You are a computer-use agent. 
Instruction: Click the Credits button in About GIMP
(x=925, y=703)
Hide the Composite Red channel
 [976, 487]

■ ■ ■ ■

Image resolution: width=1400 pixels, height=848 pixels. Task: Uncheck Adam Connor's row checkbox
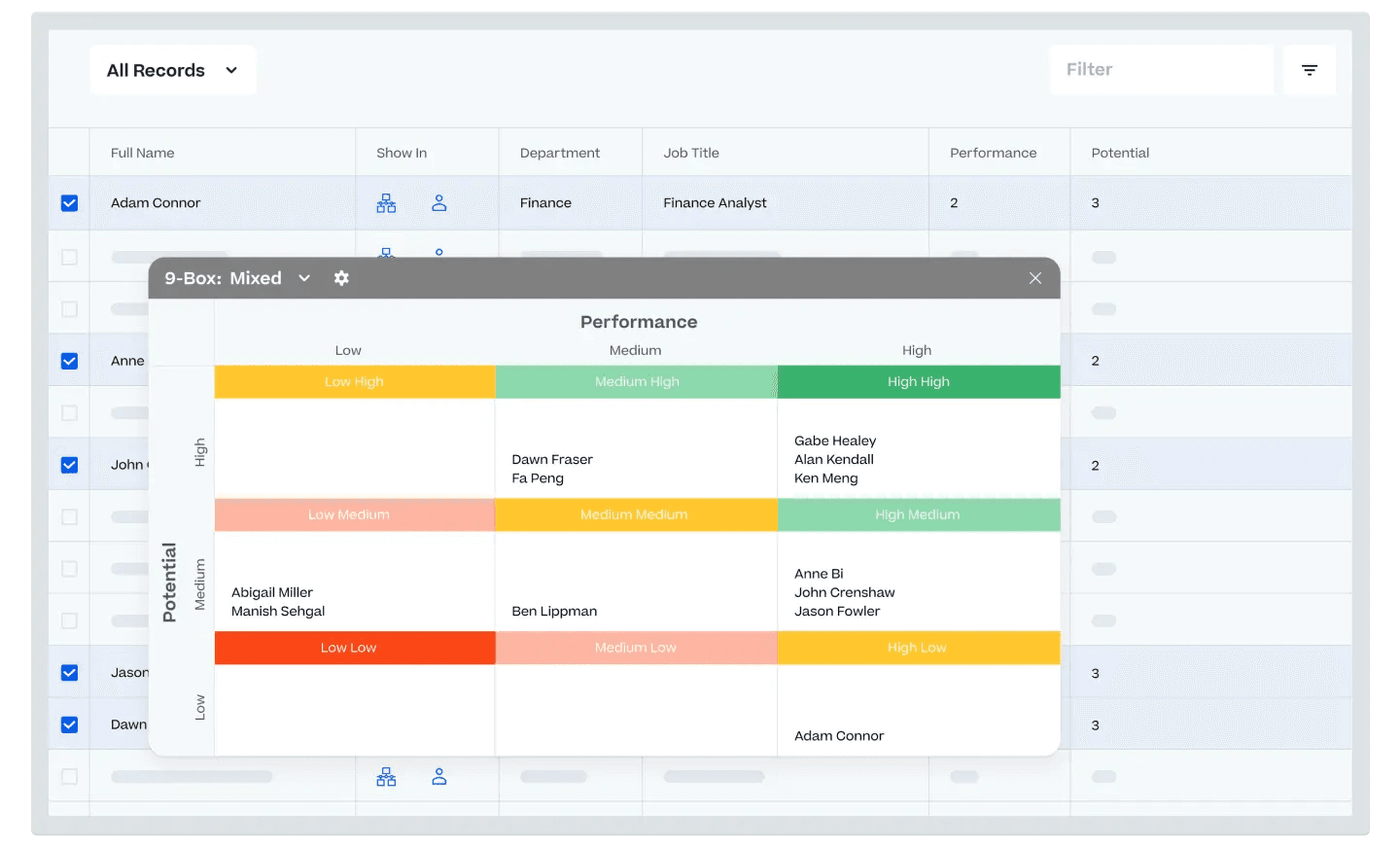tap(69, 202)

■ ■ ■ ■

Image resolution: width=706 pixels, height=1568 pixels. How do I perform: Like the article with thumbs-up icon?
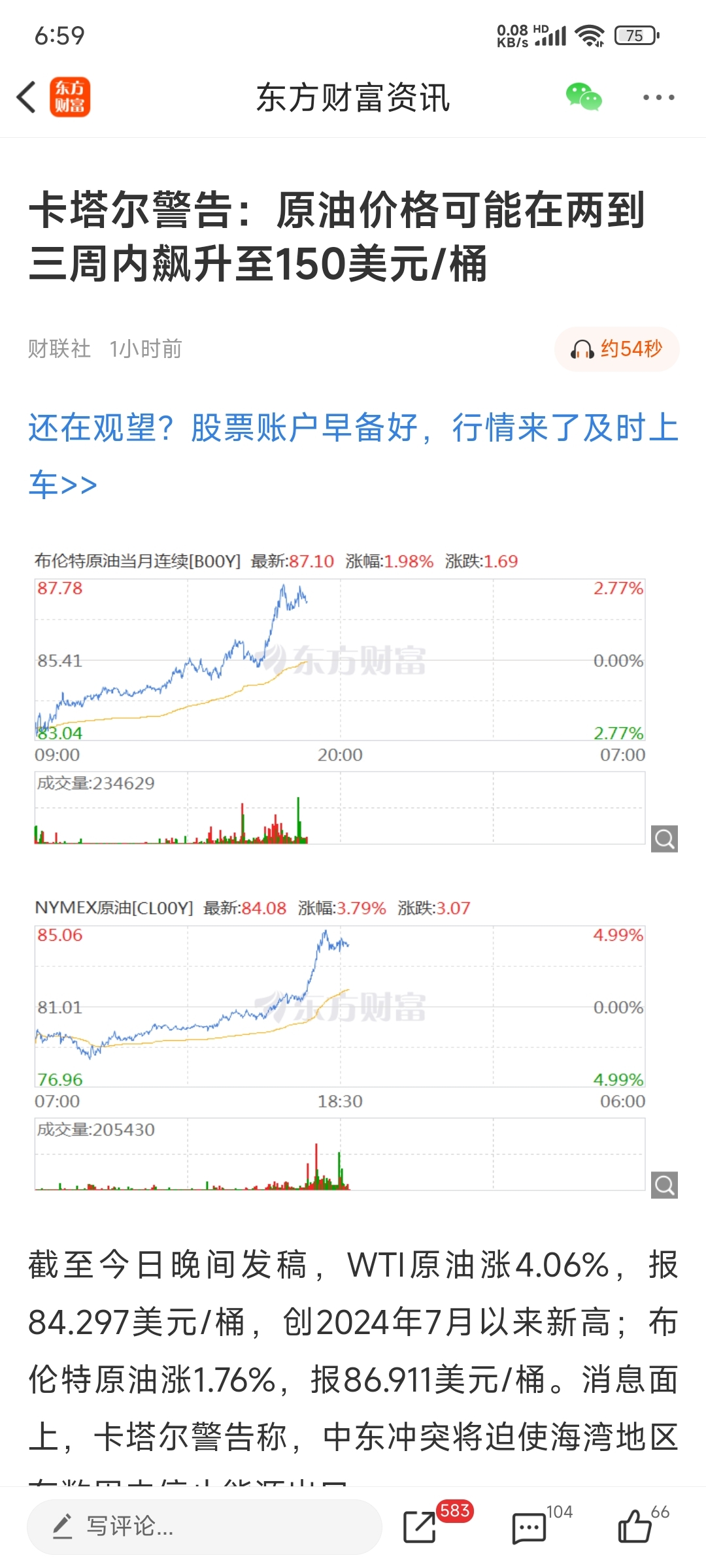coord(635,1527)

■ ■ ■ ■

**Problem description**:
Rewrite the records starting at the line containing "Image resolution: width=1400" and ending at the line containing "tap(69, 202)", keeping the requests and multiplying each coordinate in the answers by 0.3, with halves rounded up to whole numbers. Give only those lines and omit the pictures.

**Task solution**:
Image resolution: width=1400 pixels, height=848 pixels. Task: Uncheck Adam Connor's row checkbox
tap(21, 61)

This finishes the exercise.